Items from a dataset
»»

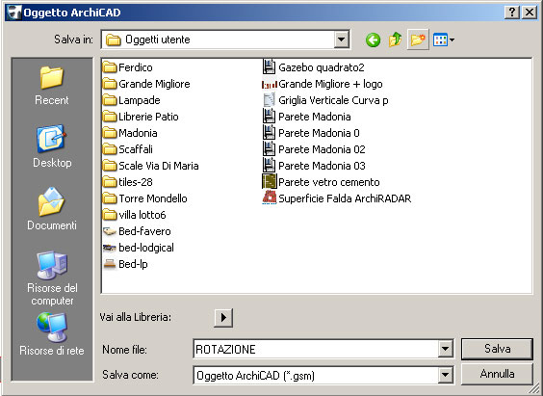Viewport: 543px width, 396px height.
Task: Click the Vai alla Libreria arrow button
Action: [223, 317]
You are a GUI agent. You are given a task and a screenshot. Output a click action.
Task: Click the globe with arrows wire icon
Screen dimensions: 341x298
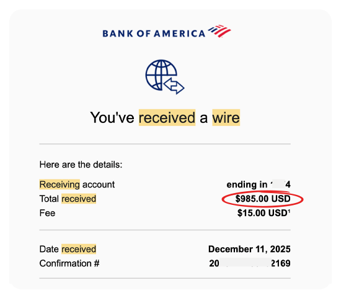point(165,77)
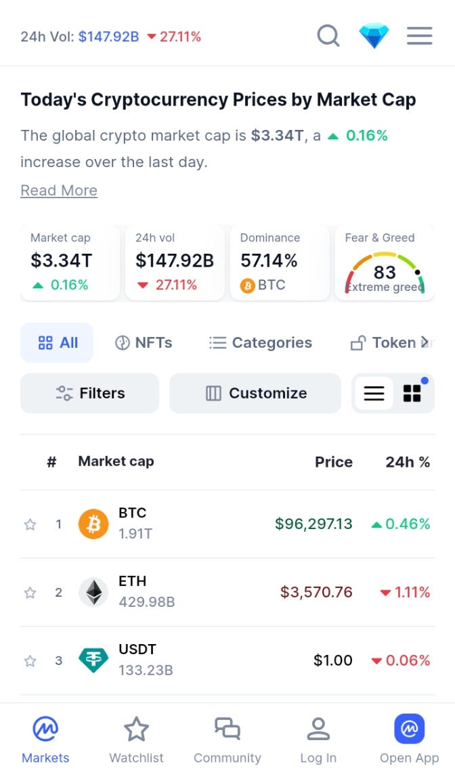The height and width of the screenshot is (776, 455).
Task: Toggle the star next to ETH
Action: coord(30,592)
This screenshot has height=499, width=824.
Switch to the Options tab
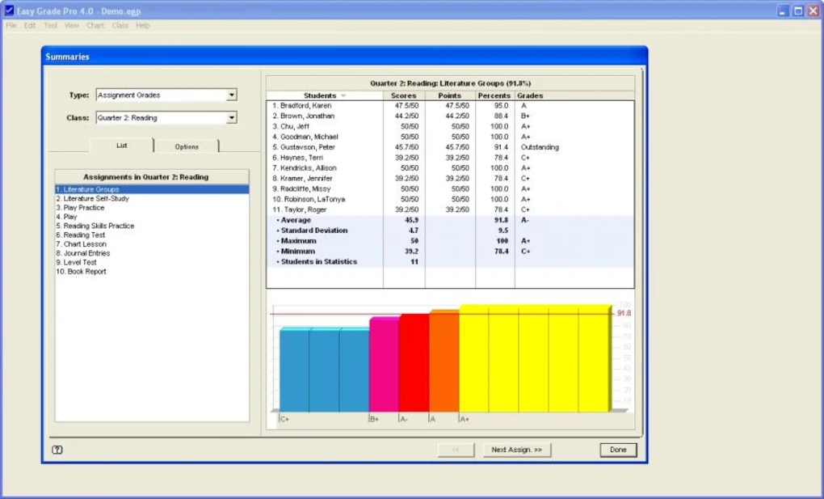point(187,147)
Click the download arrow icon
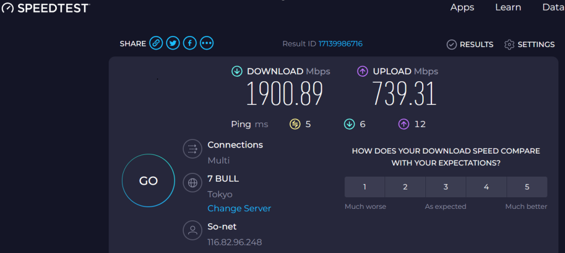This screenshot has width=565, height=253. click(237, 71)
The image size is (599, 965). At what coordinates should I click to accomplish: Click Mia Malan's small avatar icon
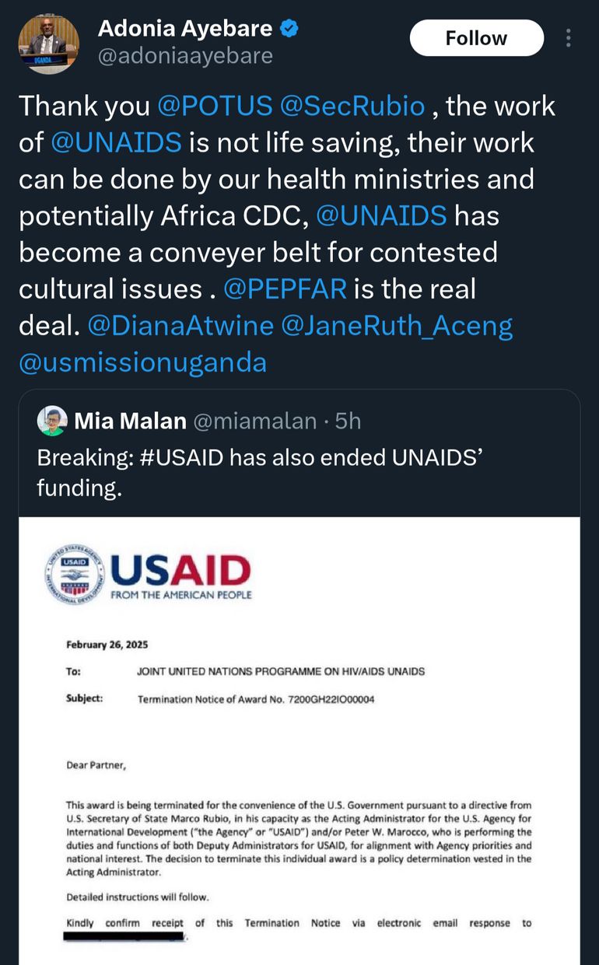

««

• _ACTIVITY_:
No pictures belong in the output. Restate word for word only the lines from the one containing "Task: Click the globe with arrows wire icon" to the end of the entries above.

• _TASK SOLUTION_:
Task: Click the globe with arrows wire icon
Screen dimensions: 341x298
point(165,77)
The height and width of the screenshot is (776, 455).
Task: Toggle the star next to ETH
Action: coord(30,592)
This screenshot has height=499, width=824.
Switch to the Options tab
point(187,147)
Click the download arrow icon
This screenshot has width=565, height=253. click(237, 71)
The image size is (599, 965). At what coordinates should I click to accomplish: Click Mia Malan's small avatar icon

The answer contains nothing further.